Ireland had been under the rule of Great Britain since the sixteenth century. A movement for home rule, greater autonomy, began in the late nineteenth century. In "Ivy Day in the Committee Room," Joyce touches on the deep-rooted political struggle by noting nationalist Charles Stewart Parnell and his role in Irish politics. His representation in "Ivy Day" is clear from the title of the story: Ivy Day is the anniversary of the death of Parnell, the "uncrowned king of Ireland." Parnell wanted to give the Irish people a greater role in the management of their own affairs.

Parnell's ousting from power served to delay Irish independence. In "Ivy Day in the Committee Room", the campaigners for Tierney are not campaigning for him to get into office, but rather as a way for them to earn money. One of the characters acknowledges, however, that “Some of those hillsiders and Fenians are a bit too clever if you ask me... Do you know what my private and candid opinion is about some of those little jokers? I believe half of them are in the pay of the Castle” (i.e. Protestant officials). “Fenian” was a nickname given to those conspiring in a revolutionary movement to free Ireland from Britain, in other words radical nationalists. The inactivity in “Ivy Day in the Committee Room” serves to show Joyce’s view of Irish nationalism. The stagnant conversations speak to Ireland’s paralytic nature. Nothing being accomplished in this story reflects the fact that nothing was being done about obtaining Ireland’s independence.

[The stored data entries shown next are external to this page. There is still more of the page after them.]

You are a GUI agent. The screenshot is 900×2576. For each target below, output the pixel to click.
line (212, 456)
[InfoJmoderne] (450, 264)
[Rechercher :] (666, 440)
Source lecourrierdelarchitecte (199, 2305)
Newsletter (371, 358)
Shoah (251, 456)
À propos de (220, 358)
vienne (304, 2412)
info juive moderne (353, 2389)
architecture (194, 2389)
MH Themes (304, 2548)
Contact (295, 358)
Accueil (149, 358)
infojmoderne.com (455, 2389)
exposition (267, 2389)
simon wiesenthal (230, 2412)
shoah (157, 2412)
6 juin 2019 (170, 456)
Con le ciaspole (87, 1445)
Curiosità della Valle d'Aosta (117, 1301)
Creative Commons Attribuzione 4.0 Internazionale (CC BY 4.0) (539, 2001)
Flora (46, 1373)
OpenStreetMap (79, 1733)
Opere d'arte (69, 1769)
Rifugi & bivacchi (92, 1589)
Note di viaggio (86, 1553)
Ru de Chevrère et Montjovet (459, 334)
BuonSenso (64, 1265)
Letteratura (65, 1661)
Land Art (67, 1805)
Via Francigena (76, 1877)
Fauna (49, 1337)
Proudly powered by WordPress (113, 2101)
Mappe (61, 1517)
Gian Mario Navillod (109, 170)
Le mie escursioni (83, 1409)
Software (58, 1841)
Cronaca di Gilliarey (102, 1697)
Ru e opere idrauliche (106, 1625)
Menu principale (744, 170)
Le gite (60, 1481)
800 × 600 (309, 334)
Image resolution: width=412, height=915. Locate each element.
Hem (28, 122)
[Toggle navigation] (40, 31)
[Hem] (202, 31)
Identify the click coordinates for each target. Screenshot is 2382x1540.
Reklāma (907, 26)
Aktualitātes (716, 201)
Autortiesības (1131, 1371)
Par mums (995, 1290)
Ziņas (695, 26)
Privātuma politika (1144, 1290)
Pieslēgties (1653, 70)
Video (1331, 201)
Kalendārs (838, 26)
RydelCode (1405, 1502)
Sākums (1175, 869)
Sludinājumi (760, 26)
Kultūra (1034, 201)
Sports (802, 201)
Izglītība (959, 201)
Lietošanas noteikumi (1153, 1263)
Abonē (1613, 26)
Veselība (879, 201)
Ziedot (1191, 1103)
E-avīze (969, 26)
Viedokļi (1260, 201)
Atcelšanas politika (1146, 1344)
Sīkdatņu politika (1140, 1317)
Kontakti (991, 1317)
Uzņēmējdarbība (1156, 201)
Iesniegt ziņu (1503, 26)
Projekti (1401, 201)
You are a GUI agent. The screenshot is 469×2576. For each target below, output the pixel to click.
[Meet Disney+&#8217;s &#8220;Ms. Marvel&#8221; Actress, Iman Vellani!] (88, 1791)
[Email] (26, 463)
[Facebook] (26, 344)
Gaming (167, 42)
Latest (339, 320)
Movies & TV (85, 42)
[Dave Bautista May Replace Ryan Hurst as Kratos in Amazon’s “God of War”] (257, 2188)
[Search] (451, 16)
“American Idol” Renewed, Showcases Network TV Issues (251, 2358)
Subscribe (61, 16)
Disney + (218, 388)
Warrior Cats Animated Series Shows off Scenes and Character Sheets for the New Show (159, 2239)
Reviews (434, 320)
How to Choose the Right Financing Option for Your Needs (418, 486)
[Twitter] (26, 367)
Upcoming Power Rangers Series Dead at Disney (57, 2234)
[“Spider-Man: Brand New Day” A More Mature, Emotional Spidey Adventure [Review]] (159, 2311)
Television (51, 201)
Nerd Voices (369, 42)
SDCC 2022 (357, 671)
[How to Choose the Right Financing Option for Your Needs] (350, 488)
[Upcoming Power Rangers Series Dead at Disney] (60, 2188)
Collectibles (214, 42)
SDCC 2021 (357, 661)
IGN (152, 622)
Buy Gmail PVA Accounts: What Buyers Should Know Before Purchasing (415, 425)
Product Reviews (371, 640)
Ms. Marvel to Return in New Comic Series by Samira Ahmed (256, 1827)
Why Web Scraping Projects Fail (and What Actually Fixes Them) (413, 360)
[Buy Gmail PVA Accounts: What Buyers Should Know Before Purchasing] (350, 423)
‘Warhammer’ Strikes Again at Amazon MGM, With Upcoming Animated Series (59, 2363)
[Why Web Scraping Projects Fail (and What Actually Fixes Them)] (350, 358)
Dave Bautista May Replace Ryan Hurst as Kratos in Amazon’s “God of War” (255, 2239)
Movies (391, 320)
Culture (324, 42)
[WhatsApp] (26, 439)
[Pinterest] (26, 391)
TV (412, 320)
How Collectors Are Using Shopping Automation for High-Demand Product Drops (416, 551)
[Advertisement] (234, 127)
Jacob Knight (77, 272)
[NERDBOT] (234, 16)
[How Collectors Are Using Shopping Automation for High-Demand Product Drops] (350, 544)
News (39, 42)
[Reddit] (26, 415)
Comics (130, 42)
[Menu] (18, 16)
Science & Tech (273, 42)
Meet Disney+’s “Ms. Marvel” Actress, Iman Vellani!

The loss of political cohesion after Parnell's death prompted a Celtic Revival which attempted to establish a new Irish culture. Citizens tried to work out what it meant to live in Ireland with strong Irish roots. Ireland was split into segregated religious groups (Catholics versus Protestants), but most Irish were Catholic and wanted independence from Britain, as opposed to the mostly Protestant conservatives, who were in favour of staying under British rule. The two pillars of this Irish nationalism were the Catholic faith and pride in Ireland's Gaelic cultural heritage, which led to a renewed interest in the Irish language.